Была она низкоросла. Полновата. И напрочь лишена и толики очарования. Круглое личико, пара подбородков. Пухлые щечки, которые мило сочетались с утиным носиком. И словно в противовес ему — тонкие губы. Она говорила тонким визгливым голосом, повышая его к концу фразы.

— Когда вы оставите нас в покое? — Она обняла матушку, прижавшись губами к щеке ее, и фрау Мунц нервно дернулась. — Маме плохо! А вы все не желаете…

— Что здесь происходит?

А вот и братец, ставший наследником.

Строг.

Серьезен. И очки в роговой оправе усугубляют общее впечатление редкостного занудства. А уж эти поджатые губы, вздернутый вялый подбородок… и корсет, который явно обрисовывается под слишком тесным пиджаком.

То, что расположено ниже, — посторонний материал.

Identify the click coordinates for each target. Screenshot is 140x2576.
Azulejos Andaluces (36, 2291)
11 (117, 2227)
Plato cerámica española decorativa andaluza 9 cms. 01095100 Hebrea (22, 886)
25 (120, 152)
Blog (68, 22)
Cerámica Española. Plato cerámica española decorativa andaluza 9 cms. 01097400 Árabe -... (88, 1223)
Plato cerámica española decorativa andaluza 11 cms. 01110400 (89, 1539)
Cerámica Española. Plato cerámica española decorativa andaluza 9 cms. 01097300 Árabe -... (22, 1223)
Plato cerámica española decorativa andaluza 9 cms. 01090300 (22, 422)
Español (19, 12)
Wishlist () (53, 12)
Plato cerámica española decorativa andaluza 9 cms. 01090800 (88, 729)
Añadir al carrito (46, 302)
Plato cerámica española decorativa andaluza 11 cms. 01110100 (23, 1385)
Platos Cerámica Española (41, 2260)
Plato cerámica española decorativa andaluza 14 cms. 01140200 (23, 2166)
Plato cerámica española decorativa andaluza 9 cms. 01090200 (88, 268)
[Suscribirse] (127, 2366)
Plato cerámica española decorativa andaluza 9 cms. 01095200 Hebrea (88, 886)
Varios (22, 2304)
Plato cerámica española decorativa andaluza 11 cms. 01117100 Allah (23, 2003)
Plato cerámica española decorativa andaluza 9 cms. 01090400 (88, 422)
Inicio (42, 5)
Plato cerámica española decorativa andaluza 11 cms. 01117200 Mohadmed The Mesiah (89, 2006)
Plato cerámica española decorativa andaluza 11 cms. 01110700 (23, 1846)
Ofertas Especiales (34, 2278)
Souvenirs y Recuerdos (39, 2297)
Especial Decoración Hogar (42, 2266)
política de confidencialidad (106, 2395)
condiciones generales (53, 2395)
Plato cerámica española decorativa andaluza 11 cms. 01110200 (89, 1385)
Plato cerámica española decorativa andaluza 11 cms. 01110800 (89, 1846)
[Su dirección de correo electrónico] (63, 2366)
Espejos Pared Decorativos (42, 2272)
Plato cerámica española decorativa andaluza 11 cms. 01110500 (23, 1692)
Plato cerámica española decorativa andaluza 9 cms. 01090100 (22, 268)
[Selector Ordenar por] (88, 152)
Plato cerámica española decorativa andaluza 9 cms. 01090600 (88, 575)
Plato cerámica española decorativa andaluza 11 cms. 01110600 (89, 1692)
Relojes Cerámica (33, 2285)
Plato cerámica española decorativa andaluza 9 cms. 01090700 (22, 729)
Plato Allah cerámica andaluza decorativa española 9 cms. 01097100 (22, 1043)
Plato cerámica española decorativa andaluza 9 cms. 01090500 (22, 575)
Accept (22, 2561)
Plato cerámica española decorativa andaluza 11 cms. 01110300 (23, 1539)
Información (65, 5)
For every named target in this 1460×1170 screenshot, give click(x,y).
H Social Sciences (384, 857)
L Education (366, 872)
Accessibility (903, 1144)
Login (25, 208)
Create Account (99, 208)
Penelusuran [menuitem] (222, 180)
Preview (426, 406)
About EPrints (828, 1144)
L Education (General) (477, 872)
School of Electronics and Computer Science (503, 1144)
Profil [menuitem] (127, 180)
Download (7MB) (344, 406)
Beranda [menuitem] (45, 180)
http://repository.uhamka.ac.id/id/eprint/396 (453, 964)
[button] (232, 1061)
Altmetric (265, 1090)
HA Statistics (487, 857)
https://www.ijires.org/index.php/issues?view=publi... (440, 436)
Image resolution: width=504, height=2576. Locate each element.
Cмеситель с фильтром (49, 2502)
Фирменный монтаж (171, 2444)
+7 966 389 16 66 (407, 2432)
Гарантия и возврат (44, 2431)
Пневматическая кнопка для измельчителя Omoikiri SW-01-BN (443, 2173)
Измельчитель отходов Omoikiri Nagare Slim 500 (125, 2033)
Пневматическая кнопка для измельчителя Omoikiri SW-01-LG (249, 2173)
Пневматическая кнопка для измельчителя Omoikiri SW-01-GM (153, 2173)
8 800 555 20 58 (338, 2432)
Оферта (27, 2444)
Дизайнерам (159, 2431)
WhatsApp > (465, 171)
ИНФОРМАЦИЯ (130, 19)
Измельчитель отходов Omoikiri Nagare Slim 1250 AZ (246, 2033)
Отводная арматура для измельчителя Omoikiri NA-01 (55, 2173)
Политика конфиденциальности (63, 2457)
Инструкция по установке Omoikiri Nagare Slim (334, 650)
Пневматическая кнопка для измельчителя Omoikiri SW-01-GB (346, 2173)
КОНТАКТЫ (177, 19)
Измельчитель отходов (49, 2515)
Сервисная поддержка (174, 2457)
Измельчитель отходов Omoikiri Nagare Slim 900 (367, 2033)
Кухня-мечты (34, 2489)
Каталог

Клаус любил поесть, но в отличие от Патрика эта любовь находила отражение в пухлом его теле. Его фигуре недоставало изящества и какой-то завершенности, что ли? Плечи были чересчур уж широки, подозреваю, благодаря ватным подкладкам, талия — объемна, а бедра по-женски округлы.

— Дознание идет, — Диттер прислонил трость к креслу.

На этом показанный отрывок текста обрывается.